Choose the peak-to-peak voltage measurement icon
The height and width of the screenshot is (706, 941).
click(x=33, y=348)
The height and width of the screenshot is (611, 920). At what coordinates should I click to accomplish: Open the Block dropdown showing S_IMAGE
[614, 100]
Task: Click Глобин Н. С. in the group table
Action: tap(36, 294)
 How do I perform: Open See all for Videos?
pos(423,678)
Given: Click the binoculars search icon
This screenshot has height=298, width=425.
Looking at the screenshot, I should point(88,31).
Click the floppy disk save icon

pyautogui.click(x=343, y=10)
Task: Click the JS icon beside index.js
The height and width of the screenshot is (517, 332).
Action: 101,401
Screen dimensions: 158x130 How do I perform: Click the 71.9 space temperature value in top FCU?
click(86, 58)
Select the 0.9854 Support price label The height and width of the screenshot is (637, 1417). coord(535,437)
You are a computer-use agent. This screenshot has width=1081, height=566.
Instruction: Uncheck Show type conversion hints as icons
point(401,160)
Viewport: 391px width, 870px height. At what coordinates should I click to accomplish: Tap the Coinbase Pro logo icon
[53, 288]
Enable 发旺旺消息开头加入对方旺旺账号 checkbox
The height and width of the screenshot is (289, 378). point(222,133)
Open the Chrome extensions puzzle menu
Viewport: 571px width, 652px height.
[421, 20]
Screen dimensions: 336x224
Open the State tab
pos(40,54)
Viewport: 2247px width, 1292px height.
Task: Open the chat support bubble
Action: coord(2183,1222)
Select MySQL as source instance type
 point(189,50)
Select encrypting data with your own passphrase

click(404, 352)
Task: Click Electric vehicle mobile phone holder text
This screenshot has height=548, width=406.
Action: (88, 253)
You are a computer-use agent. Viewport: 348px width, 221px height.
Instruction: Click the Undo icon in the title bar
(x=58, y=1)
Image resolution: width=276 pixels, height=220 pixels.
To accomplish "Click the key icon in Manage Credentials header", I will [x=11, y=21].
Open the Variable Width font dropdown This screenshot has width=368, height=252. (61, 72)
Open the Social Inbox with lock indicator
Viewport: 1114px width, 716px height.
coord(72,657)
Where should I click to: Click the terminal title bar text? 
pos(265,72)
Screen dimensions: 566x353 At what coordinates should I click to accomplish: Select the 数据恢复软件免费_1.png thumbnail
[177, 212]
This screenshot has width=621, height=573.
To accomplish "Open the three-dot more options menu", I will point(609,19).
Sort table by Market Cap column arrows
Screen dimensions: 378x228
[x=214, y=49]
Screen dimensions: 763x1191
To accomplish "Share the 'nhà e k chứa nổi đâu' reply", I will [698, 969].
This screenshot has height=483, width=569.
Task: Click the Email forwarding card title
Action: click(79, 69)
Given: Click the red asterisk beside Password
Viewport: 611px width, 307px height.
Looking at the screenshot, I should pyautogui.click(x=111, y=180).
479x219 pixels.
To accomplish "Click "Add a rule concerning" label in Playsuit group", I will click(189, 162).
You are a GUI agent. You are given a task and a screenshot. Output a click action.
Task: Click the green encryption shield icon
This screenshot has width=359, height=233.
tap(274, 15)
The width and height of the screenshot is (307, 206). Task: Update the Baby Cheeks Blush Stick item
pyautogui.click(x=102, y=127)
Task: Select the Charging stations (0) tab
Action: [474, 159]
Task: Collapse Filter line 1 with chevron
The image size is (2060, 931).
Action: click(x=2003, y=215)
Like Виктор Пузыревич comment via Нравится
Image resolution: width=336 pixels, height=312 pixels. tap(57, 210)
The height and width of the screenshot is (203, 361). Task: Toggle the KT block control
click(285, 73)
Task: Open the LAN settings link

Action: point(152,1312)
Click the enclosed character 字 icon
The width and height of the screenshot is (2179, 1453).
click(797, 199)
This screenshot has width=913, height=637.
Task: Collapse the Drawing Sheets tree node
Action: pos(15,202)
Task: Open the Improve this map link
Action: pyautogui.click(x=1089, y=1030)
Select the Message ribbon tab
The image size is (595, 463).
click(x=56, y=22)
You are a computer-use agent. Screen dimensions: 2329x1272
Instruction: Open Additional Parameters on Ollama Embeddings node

• • • • • • •

* Problem to work on
How many of the lines above contain the string "dimensions"? Reply with the number alone.

* Answer
6